The assigned administrative law judge will issue a proposal for decision in accordance with SOAH's Rules of Procedure. Any party may file exceptions and responses in accordance with those rules [ prepare a proposed decision within 30 days after the record is closed. The proposed decision will set out each finding of fact and conclusion of law necessary to the decision. The proposed decision will be served on the parties, and any party may file exceptions and briefs within 15 days, serving copies on all parties. If a party files exceptions, the other parties will have 15 days after the filing to reply. The proposed decision will be reviewed after considering the exceptions, briefs, and replies ].

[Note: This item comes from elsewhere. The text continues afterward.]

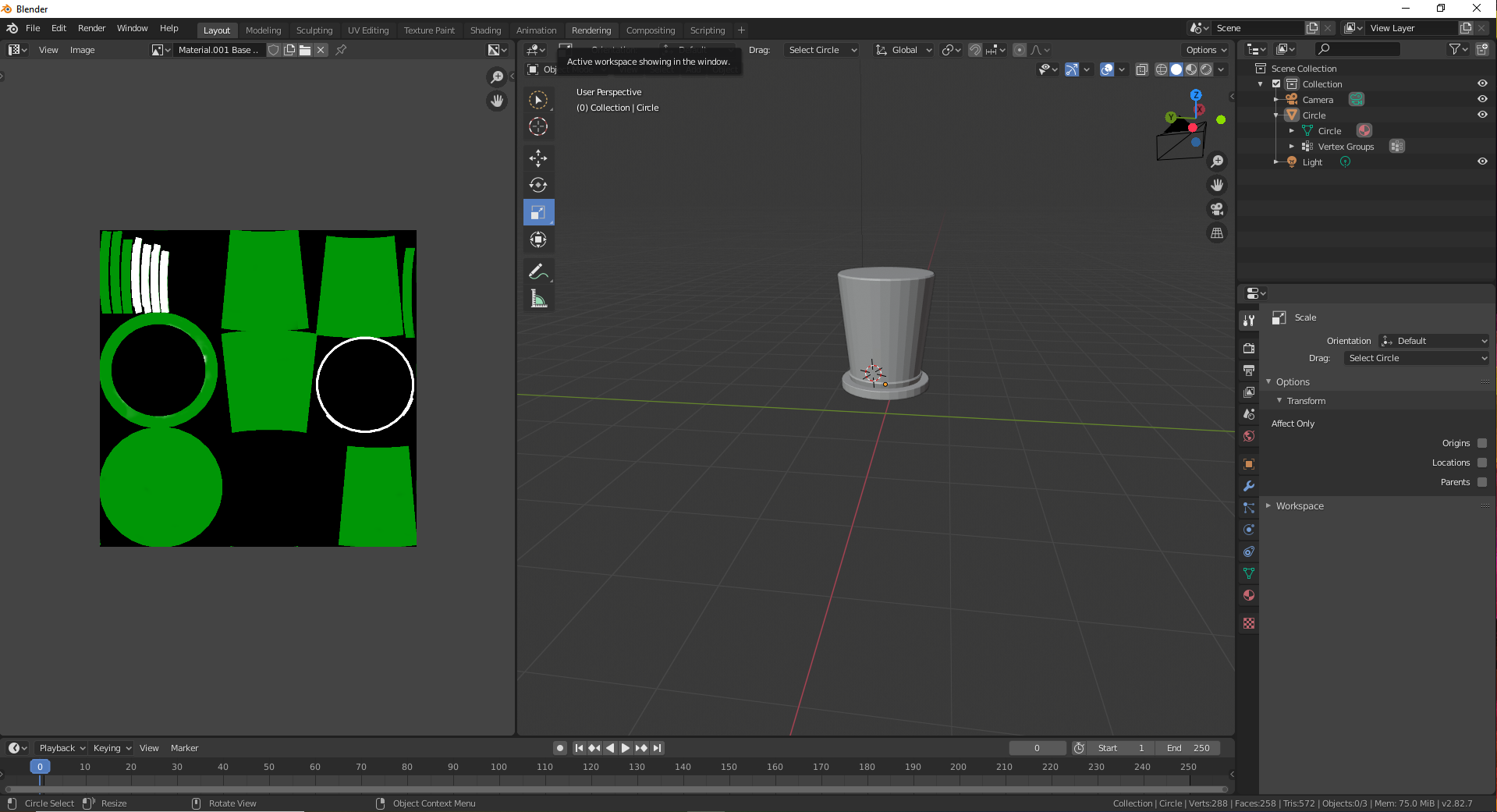This screenshot has width=1497, height=812.
Task: Select the Rotate tool in viewport toolbar
Action: [x=538, y=185]
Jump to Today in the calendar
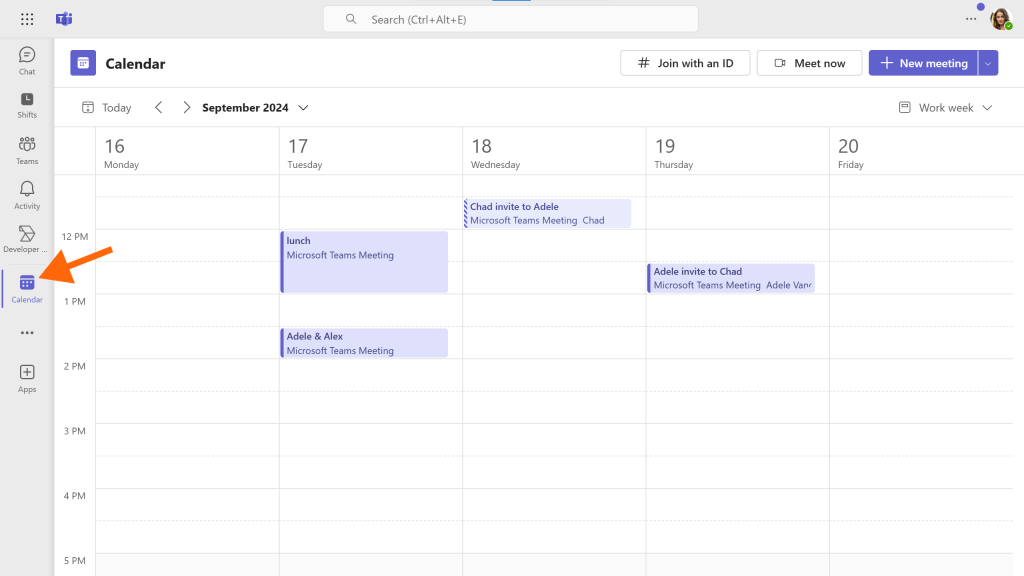Screen dimensions: 1024x576 coord(107,108)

§1.28.Comptroller's Decision.

(a) Upon receipt of the proposal for decision from SOAH and review of any exceptions filed by the taxpayer and the assistant general counsel, the comptroller shall issue a final decision [ The proposed decision of the assigned administrative law judge must be approved by the Comptroller of Public Accounts before it is given effect ]. Notification of the comptroller's decision will be mailed to the taxpayer and any authorized representative. The [ For comptroller's decisions issued prior to September 1, 1999, the taxpayer and any authorized representative are presumed to have been notified of the comptroller's decision on the date notice of decision is mailed. For comptroller's decisions issued on or after September 1, 1999, the ] taxpayer and any authorized representative are presumed to have been notified of the comptroller's decision on the third day after notice of the decision is mailed. The comptroller's decision is final 20 days from the date of notification, unless a motion for rehearing is filed with the comptroller on or before [ midnight of ] the 20th day. If the motion for rehearing is granted, the decision is vacated pending a subsequent decision upon rehearing. If the motion for rehearing is overruled, whether by order or operation of law, the decision is final on the date it is overruled.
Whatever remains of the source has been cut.